All these conditions have contributed to the unrest of the past year. Sipho, another of Vuzi’s classmates, said: “We have more at stake in this society than anyone else. We have our whole lives before us and we don’t want to live them under apartheid. This is our country, and we want to change it. . . . “
But without a strategy, aside from the announced call by the African National Congress, the leading black opposition group, to make the country “ungovernable,” the struggle is diffuse and the goals too broad for easy achievement.
The young people’s success in setting their own townships on fire has given them the feeling that if they can only get guns from the African National Congress and help from its guerrillas, they can bring down the system they so hate.
But Ken Owen, a white newspaper columnist, wrote after a rare visit to some of the most troubled black and Colored townships:
“Isolated, segregated, undereducated, they don’t know that they are simply the cannon fodder. They don’t understand that their ‘revolution’ is penned into the ghettoes because it has no chance of breaking out. They don’t begin to imagine the immense depth of resources held in reserve by the state. They can’t make the leap of imagination from sjamboks (whips) to helicopter gunships and from rubber bullets to tanks. They understand nothing of the organization of an industrial society, or the vulnerability of urban community to any breakdown in ‘the system.’ ”
The main organ for their struggle was the six-year-old Congress of South African Students, known as COSAS, which was one of the major affiliates of the United Democratic Front--until Louis le Grange, the minister of law and order, banned it last month.
Group Banned, Ideas Remain
“They banned COSAS, but they cannot ban the ideas and spirit behind it,” said Sipho, who belonged to the group for four years.
This is not disputed in government circles, but officials argue that COSAS had become a revolutionary organization and, in Le Grange’s view, had to be broken up before it translated more of the anger of black youths into action.
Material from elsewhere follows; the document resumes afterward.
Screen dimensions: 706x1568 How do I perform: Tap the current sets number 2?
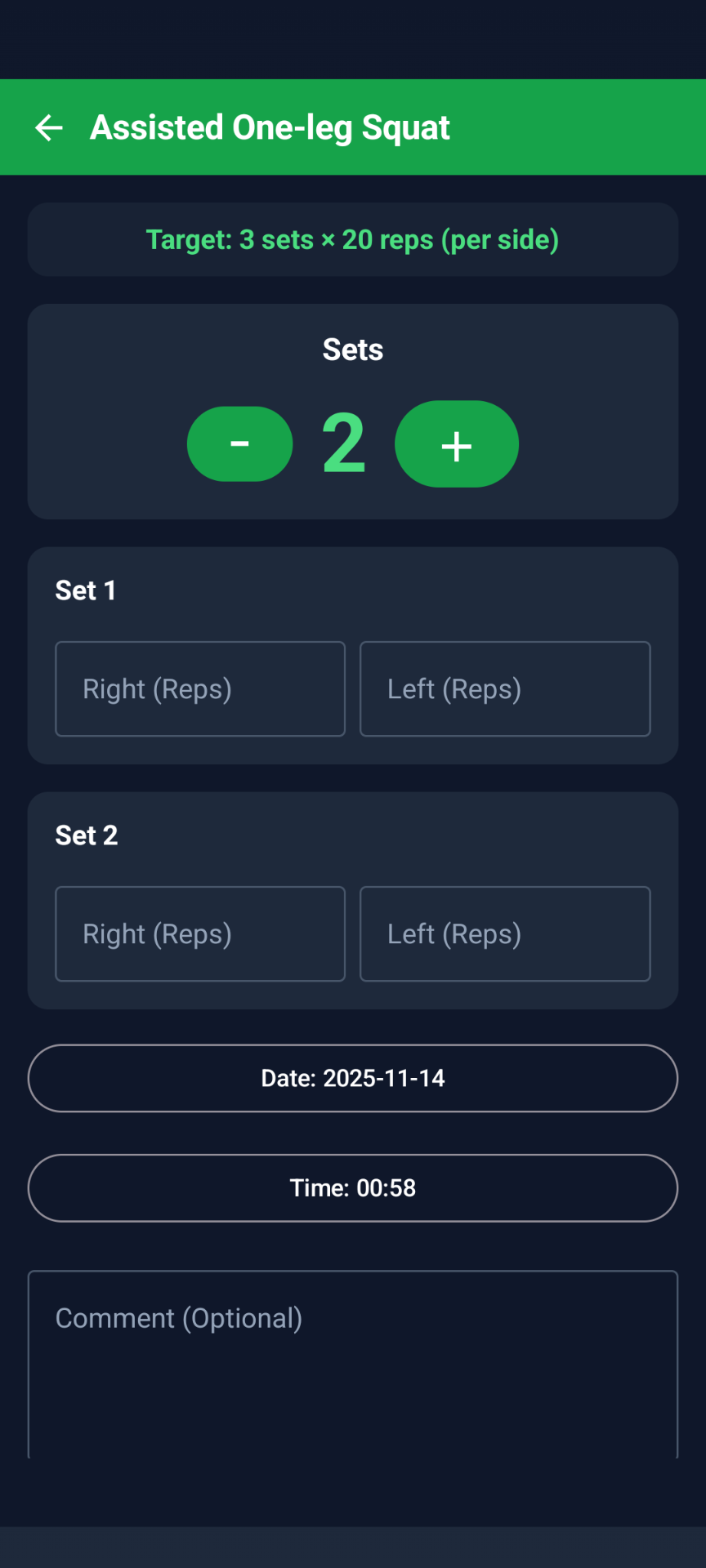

Efforts are under way to establish a new youth organization to take the place of COSAS, but for the time being its former members are meeting in small, clandestine groups--cells that are likely to shape black politics in coming years.
Their orientation, say participants here and in other areas, is toward revolution, not reform, toward overthrowing the present system, getting power and establishing a new political, economic and social order in South Africa.
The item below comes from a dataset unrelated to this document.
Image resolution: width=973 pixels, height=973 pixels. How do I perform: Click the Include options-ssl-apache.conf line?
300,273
Most are strongly socialist in outlook, equating capitalism with white exploitation. Most are highly critical of the emerging black middle class--their parents in many cases--for losing their militancy and developing too great a stake in the stability that reform would give rather than in revolution.
A black journalist who has covered these activities said: “If you want to turn a meeting upside down, just ask, ‘Do we need the whites? Do we want them?’ The majority will say ‘no, or let them stay on our sufferance,’ but there is still a significant minority who will argue that this is the whites’ country, too, and we do not want to drive those who do not oppose us into the sea or to wreck our economy.
“What is new is the rapid disappearance of the good will that we blacks had in abundance toward whites as people, not oppressors, until at least late last year. Older folks still have it, but among the young that good will is being replaced with hate--a deep, strong, dangerous hatred.”